Short exercise: Reproduce every line in the stretch from the start of the items through the line containing "will (x=939, y=456).", requests included, scaling each coordinate in the answers by 1.35 and rounding to whole numbers, with halves rounded up.

Element and text location data:
----

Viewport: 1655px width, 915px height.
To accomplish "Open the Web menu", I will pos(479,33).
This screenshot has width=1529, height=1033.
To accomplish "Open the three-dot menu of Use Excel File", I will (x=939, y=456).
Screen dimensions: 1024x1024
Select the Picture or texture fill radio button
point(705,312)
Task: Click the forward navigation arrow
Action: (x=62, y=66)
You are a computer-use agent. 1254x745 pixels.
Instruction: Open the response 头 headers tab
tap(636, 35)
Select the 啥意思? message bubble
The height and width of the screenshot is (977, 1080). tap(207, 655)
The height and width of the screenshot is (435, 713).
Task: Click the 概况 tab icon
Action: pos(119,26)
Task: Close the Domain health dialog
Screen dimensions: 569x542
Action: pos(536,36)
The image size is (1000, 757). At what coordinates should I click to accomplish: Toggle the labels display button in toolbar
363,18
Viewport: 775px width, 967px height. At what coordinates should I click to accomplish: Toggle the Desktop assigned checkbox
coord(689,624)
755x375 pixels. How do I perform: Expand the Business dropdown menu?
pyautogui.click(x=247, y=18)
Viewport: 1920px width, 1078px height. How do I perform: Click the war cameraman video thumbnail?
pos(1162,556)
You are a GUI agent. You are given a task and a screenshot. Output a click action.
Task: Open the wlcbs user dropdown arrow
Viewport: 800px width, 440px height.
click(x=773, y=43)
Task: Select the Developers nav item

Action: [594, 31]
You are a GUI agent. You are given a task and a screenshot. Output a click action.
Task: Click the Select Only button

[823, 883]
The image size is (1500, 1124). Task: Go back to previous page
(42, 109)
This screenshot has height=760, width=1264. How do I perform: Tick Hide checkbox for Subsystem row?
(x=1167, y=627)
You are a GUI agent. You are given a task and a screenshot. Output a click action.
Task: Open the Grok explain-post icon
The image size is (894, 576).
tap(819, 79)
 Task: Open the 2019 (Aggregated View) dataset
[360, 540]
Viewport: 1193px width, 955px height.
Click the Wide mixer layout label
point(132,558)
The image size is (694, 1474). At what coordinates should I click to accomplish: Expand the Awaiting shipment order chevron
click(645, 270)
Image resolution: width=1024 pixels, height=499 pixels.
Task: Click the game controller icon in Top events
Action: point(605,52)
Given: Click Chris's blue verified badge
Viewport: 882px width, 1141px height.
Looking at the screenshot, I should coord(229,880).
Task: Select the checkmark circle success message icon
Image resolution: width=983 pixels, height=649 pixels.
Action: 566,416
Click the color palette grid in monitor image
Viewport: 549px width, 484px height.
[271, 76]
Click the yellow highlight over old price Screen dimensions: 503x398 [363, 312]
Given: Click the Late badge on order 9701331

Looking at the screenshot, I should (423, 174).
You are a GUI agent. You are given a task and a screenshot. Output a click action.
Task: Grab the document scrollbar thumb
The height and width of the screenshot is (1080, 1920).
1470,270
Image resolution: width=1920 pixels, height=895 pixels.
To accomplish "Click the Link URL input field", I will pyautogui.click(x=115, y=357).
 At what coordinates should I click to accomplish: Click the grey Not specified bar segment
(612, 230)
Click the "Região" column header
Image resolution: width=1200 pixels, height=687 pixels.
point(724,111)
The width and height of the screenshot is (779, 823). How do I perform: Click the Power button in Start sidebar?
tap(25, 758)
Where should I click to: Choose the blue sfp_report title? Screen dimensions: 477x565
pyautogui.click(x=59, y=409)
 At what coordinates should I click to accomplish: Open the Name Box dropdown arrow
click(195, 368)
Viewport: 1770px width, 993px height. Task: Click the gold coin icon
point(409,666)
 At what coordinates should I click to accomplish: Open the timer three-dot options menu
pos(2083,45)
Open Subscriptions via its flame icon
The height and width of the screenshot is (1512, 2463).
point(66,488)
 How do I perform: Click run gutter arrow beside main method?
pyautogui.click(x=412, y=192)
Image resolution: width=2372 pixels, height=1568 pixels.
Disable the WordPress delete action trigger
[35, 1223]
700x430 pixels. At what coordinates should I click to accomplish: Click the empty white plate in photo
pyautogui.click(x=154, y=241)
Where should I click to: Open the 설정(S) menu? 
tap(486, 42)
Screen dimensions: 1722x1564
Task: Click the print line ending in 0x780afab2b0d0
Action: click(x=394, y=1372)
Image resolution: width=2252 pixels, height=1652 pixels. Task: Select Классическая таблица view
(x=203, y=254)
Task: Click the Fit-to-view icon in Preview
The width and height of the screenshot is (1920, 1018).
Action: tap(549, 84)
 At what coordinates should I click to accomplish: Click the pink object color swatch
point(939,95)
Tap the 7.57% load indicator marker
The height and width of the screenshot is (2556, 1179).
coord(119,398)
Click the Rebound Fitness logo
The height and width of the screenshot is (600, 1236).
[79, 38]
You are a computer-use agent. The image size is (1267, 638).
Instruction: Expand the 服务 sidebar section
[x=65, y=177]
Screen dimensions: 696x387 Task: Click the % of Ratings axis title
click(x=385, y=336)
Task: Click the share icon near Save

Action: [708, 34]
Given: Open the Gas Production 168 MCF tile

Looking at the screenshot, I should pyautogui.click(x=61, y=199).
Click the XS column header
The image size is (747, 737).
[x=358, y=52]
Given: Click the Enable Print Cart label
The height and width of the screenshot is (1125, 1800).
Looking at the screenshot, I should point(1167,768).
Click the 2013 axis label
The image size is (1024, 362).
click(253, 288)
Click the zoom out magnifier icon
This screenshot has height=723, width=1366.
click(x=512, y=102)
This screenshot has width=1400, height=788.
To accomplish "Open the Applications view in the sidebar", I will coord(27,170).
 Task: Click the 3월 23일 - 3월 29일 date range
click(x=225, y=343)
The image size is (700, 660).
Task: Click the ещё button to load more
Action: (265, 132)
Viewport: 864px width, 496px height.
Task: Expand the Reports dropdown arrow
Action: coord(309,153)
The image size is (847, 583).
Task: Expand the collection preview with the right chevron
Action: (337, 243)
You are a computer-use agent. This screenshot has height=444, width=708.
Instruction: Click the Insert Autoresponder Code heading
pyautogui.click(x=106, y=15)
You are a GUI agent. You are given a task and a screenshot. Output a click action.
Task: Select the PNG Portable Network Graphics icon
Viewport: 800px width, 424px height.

----

Answer to the task:
Viewport: 1655px width, 915px height.
To accomplish "Open the Web menu", I will pos(647,45).
This screenshot has width=1529, height=1033.
To accomplish "Open the three-dot menu of Use Excel File", I will (x=1268, y=616).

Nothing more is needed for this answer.